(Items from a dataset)
+-------+

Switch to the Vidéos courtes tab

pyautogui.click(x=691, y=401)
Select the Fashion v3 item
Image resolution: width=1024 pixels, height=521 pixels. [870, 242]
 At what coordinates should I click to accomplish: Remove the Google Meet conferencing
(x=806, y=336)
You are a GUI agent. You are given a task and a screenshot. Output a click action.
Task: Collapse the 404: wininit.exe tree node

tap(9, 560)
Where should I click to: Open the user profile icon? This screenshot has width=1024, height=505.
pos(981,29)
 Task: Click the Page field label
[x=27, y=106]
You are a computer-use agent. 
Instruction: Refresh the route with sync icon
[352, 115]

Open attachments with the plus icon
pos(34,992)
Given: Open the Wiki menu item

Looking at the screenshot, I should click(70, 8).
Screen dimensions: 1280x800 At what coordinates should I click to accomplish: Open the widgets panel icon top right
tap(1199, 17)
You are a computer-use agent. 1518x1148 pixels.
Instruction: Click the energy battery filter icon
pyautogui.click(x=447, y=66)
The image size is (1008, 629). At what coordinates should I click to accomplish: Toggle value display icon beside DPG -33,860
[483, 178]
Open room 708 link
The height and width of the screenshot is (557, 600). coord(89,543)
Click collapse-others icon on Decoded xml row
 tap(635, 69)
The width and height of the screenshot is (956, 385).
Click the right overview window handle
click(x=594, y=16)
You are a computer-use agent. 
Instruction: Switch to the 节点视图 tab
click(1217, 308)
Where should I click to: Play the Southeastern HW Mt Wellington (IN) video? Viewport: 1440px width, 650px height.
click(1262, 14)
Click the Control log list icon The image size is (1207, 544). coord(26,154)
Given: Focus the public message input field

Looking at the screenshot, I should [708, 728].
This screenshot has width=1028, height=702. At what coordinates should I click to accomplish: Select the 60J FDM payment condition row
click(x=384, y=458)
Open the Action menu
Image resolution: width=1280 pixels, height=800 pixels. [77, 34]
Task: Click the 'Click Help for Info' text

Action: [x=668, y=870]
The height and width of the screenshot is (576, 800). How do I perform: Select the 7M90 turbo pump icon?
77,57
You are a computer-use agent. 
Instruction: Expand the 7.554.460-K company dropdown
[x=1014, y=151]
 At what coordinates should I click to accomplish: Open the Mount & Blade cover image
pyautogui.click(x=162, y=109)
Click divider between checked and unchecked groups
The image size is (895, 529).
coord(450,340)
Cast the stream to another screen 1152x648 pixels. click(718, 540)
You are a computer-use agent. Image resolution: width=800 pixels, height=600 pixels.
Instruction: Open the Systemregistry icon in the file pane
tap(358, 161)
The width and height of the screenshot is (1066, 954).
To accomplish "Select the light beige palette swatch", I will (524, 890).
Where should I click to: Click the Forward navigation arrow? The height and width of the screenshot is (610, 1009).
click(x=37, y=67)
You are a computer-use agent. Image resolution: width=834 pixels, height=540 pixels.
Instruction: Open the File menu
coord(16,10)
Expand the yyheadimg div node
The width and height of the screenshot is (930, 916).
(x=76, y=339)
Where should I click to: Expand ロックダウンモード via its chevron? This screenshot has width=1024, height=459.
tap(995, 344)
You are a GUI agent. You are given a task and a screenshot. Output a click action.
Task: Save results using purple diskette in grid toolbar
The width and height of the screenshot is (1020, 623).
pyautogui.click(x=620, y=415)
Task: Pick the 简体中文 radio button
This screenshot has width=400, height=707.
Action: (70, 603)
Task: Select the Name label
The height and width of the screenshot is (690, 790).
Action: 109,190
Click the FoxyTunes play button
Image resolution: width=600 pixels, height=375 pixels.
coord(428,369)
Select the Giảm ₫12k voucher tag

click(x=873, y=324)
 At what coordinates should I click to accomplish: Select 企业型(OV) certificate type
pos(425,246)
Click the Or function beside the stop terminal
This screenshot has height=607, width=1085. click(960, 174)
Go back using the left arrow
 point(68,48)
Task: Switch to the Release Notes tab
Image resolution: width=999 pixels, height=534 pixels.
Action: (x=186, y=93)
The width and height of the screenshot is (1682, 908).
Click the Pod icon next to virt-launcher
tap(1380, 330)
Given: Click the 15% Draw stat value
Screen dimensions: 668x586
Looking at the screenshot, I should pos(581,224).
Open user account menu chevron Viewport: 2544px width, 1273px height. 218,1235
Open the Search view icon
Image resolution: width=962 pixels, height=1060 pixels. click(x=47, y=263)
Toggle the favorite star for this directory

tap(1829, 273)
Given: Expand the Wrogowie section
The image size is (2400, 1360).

+-------+

WHAT TO PRODUCE: Gather every line above that contains the word "arrow".

EXERCISE RESPONSE:
Where should I click to: Click the Forward navigation arrow? The height and width of the screenshot is (610, 1009).
Go back using the left arrow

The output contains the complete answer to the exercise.